Create two string variables. The first variable must be assigned the value ‘unique’ and the second variable should be assigned the value ‘biodiversity’. Create a third variable with the value ‘university’, by firstly slicing the first two string variables, and by subsequently concatenating the substrings.

Exercise 3.4.#

Create the following two string variables:

first = 'vladimir'
last = 'nabokov'

Using these two existing variables, create a third variable named full_name with the following value: “Nabokov, Vladimir”. Note that the first character of the first name and the last name must be in upper case.

The index() method#

The method index() can help you to find the index of a given character. This method can be used productively in string slices.

The method firstly determines whether a string contains a given substring. If it does, the method returns a number indicating the starting position (i.e. the index) of this substring. The function always returns the index of the first occurrence of the substring. If the string does not contain the substring that is mentioned as a parameter, the method produces an error message.

email = 'person@test.com'

at_index = email.index('@')
print(at_index)
## at_index has been assigned value 6

at_index = email.index('#')
## This line will produce an error message: 'substring not found'

Once you have found the exact index (i.e. the position) of the character you are searching for, you can use it in a string slice, as follows.

email = 'person@test.com'

position_at = email.index('@')

username = email[ 0 : position_at ]
print(username)
## prints 'person'

domain = email[ position_at + 1 : len(email) ]
print(domain)
## prints 'test.com'

Exercise 3.5.#

Create a variable named url and assign it following string: https://www.universiteitleiden.nl.

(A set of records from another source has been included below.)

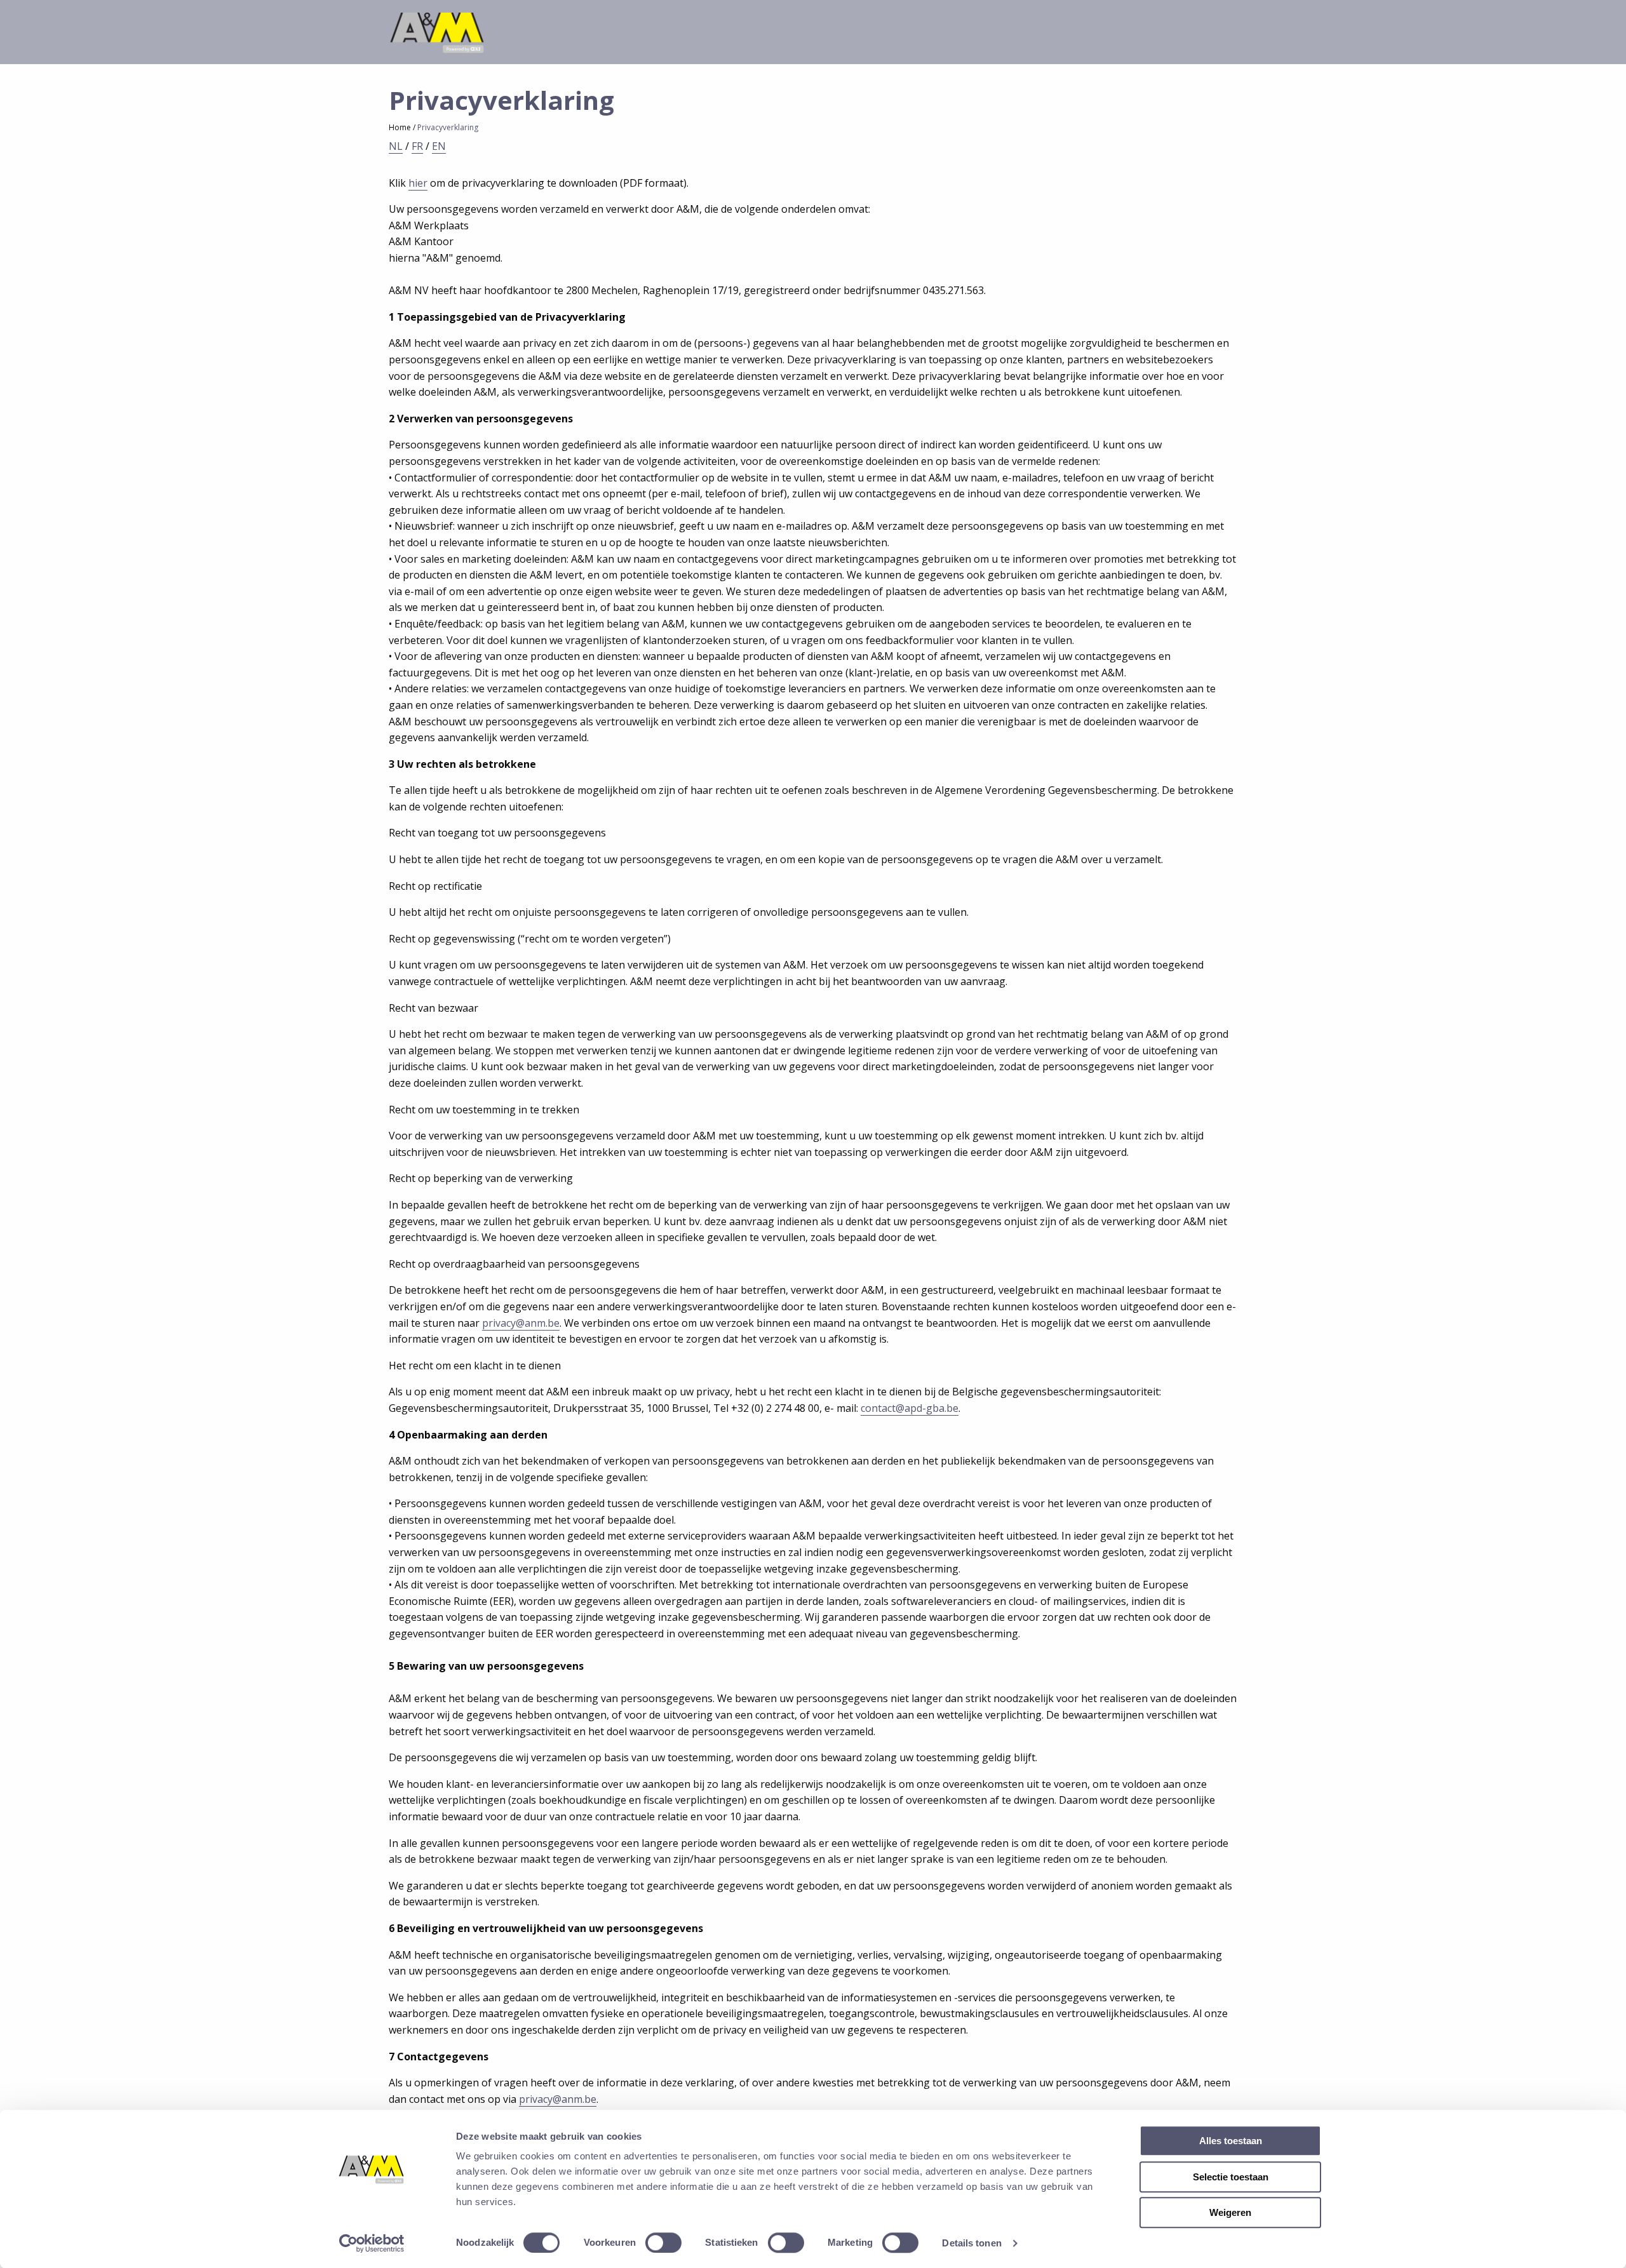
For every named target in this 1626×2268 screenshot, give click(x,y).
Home (400, 127)
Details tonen (971, 2243)
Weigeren (1230, 2212)
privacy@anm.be (521, 1323)
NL (396, 146)
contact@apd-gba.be (909, 1408)
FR (417, 146)
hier (417, 183)
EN (439, 146)
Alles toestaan (1230, 2140)
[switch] (663, 2242)
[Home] (436, 31)
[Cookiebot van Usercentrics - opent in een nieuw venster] (371, 2243)
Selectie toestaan (1230, 2176)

Try to write code which can extract the top-level domain (i.e. the country code) from this url. Tip: this problem can be solved by creating a string slice with the last two characters only, but top-level domains may consist of more than two characters, like ‘.com’ or ‘.amsterdam’. A more generic approach is to make use of the rindex() method, which returns the LAST occurrence of a character.

url = 'https://www.universiteitleiden.nl'

Exercise 3.6.#

Create a variable named filename and assign it the value ‘README.txt’. Next, write some code in Python which can extract the filename without the extension.